-- Opening Marker --

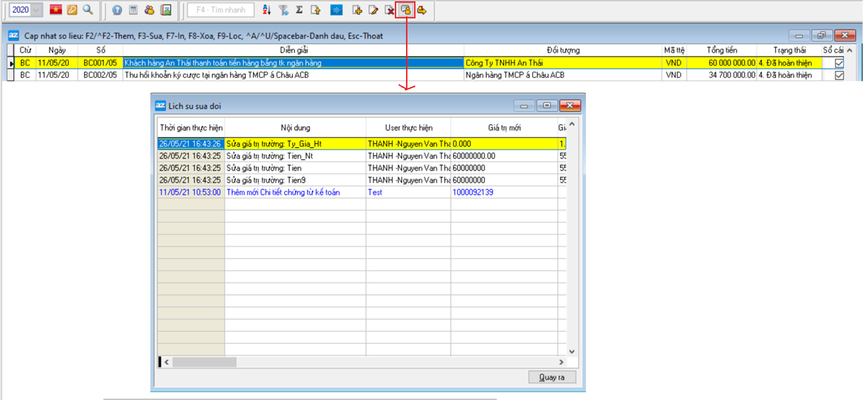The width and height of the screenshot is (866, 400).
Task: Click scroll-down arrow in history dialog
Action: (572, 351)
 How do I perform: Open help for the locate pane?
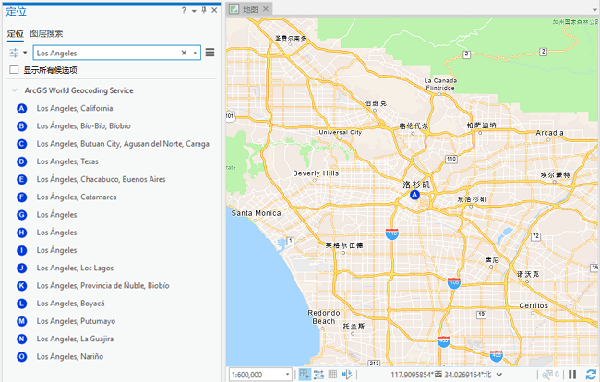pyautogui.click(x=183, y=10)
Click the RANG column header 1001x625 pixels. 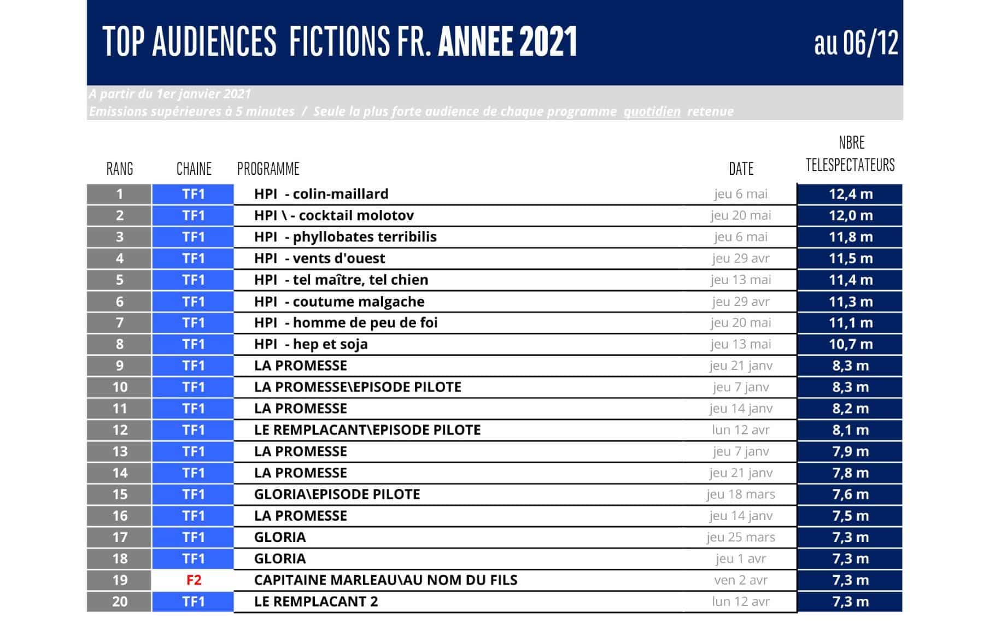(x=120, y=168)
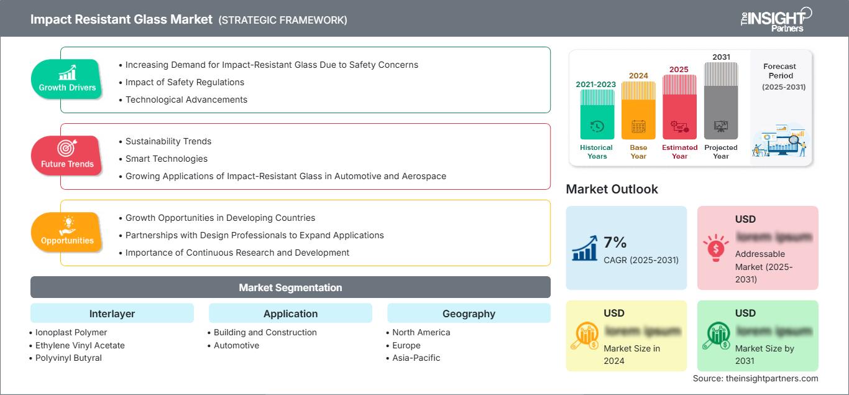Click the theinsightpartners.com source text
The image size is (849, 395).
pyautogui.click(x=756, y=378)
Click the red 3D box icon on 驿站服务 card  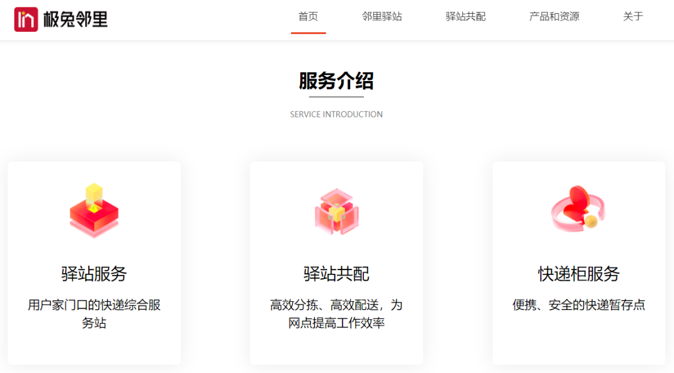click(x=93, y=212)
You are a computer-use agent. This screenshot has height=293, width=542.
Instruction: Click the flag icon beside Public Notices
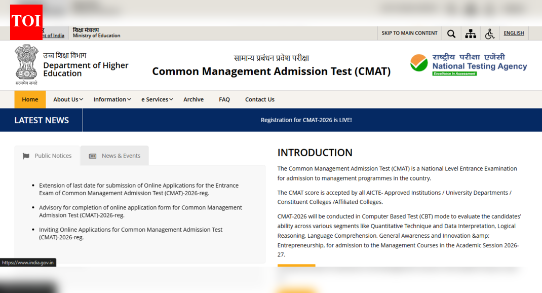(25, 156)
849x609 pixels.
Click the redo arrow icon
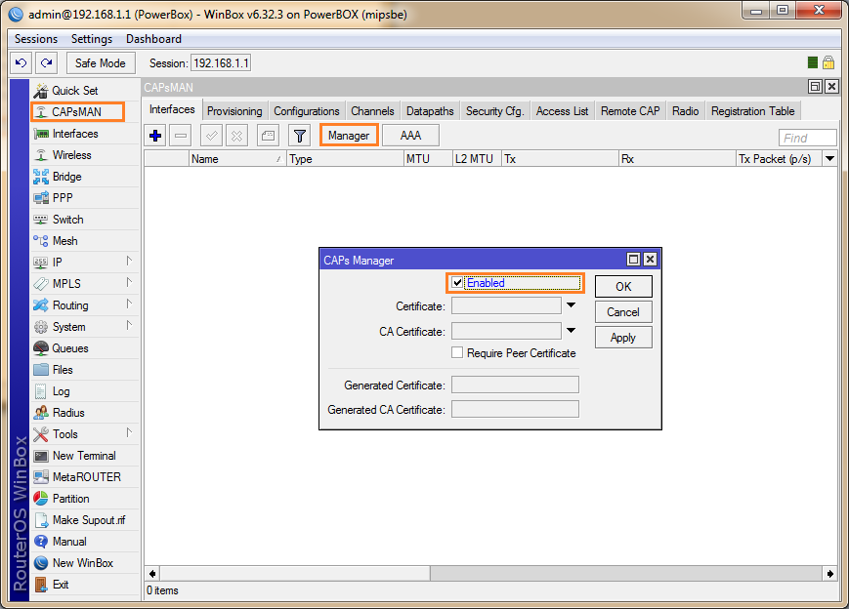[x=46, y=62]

-- Closing Marker --

Word for word, retype the lines from the one with "Instruction: Click the" through the final line of the data, both included. No pictures belong in the copy.

Instruction: Click the flag icon beside Public Notices
(25, 156)
849x609 pixels.
Click the redo arrow icon
[x=46, y=62]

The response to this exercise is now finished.